▸ DATA RECORDS
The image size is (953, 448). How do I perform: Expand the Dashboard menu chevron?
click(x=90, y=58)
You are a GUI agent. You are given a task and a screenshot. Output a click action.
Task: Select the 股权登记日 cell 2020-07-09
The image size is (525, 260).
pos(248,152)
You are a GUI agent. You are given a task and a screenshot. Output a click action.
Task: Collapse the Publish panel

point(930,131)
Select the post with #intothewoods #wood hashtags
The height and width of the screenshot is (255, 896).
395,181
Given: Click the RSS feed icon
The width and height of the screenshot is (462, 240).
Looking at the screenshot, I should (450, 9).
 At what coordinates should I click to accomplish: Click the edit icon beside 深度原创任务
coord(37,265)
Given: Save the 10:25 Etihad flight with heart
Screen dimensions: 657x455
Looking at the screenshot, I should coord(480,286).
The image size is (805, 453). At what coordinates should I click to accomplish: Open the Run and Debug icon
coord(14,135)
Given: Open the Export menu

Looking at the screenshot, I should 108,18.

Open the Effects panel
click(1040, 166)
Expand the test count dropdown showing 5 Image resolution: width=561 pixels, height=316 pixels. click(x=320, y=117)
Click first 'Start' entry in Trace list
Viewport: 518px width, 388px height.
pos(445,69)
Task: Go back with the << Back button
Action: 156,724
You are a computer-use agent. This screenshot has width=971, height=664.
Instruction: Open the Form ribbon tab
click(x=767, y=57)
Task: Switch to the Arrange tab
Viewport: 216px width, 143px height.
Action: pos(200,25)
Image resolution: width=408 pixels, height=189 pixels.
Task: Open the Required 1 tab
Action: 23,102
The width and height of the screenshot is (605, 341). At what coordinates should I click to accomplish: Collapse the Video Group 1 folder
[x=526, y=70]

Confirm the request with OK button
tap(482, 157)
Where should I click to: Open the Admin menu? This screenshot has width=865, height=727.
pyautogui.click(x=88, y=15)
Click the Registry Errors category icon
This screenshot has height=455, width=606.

▸ WHAT TO PRODUCE
Only the lines from the one with "Viewport: 216px width, 143px height." through the last line above should be restated, word for word.

▸ FINISHED TASK
Viewport: 216px width, 143px height.
Action: pos(200,25)
Image resolution: width=408 pixels, height=189 pixels.
Task: Open the Required 1 tab
Action: 23,102
The width and height of the screenshot is (605, 341). At what coordinates should I click to accomplish: Collapse the Video Group 1 folder
[x=526, y=70]

Confirm the request with OK button
tap(482, 157)
Where should I click to: Open the Admin menu? This screenshot has width=865, height=727.
pyautogui.click(x=88, y=15)
Click the Registry Errors category icon
This screenshot has height=455, width=606.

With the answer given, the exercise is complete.